## Document text
—————

Recognizing the number of cases currently filed against it; and the potential for a significant number more, pharmaceutical giant GlaxoSmtihKline has requested that all Zofran birth defect lawsuits be consolidated into one multi-district litigation, or MDL.
MDLs are generally used as a tool for increasing the efficiency of of legal proceedings when a number of similar lawsuits are filed. When a large number of lawsuits are filed across a range of locations that all pertain to the same matter – in this case, Zofran’s link to birth defects – a consolidation can be requested.
If granted, a consolidation essentially recognizes that the facts of a case filed in Louisiana are likely similar to facts in a case filed in Colorado which are also likely similar to facts in a case filed in Maine. As such, a single federal judge can manage all of the federal cases rather than using the recourses of federal courts across the country independently.

—————

## The data
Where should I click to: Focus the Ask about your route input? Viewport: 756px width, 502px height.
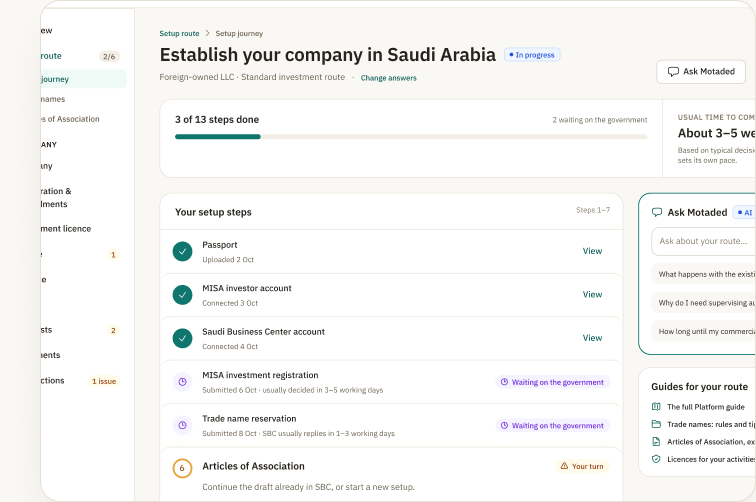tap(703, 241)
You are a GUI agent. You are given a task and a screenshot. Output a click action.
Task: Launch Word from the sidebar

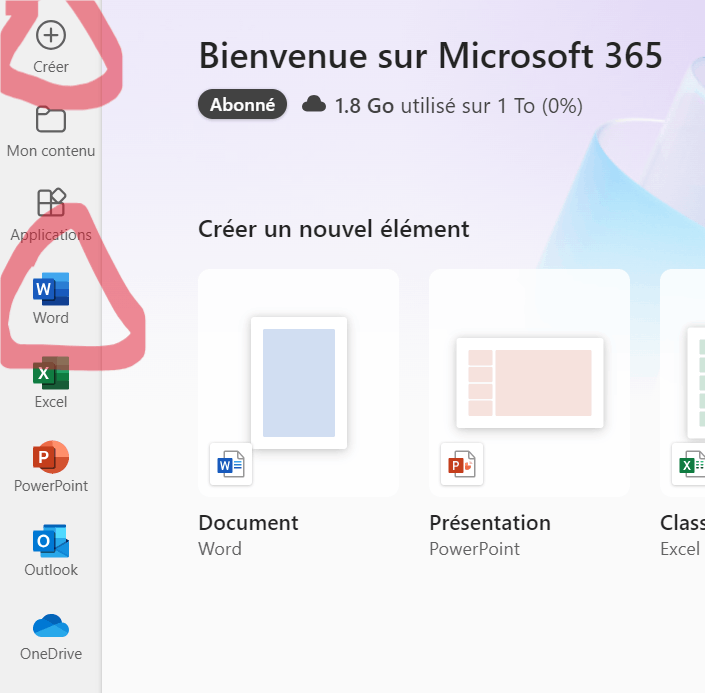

—————

## Questions
**1.** In the Zofran litigation text, duplicate the stretch from "Recognizing the number" through "can be requested.".
**2.** According to the Zofran litigation text, who would manage all of the federal cases if a consolidation were granted?
**3.** Take the Zofran litigation text further, picking up after its last sentence.

## Written responses
**1.**
Recognizing the number of cases currently filed against it; and the potential for a significant number more, pharmaceutical giant GlaxoSmtihKline has requested that all Zofran birth defect lawsuits be consolidated into one multi-district litigation, or MDL.
MDLs are generally used as a tool for increasing the efficiency of of legal proceedings when a number of similar lawsuits are filed. When a large number of lawsuits are filed across a range of locations that all pertain to the same matter – in this case, Zofran’s link to birth defects – a consolidation can be requested.

**2.** A single federal judge.

**3.**
GSK has requested that the 12 Zofran cases currently filed in federal courts across the country be consolidated into one MDL in the U.S. District Court for the Eastern District of Pennsylvania. This district encompasses the county and city of Philadelphia which is home to GSK’s U.S. headquarters. The pharmaceutical manufacturer has also requested two specific judges, specifically for their prior experience with drug defect multi-district litigations.
Zofran birth defect lawsuits have been filed against GSK based on claims that the corporation marketed the drug for “off-label” use; or use that was not approved by the FDA. Approved for the treatment of nausea brought on by serious conditions like the use of chemotherapy medications or surgical anesthetics, Zofran was also allegedly marketed to physicians as a treatment for the nausea that frequently accompanies morning sickness.
Some studies indicate that children born to women who took Zofran to treat morning sickness may show increased instances of cleft lip and cleft palate as well as cardiac defects including holes in the atrial and ventricular sides of the heart. Each of these conditions may require surgery to treat and can have life-long ramifications for the child.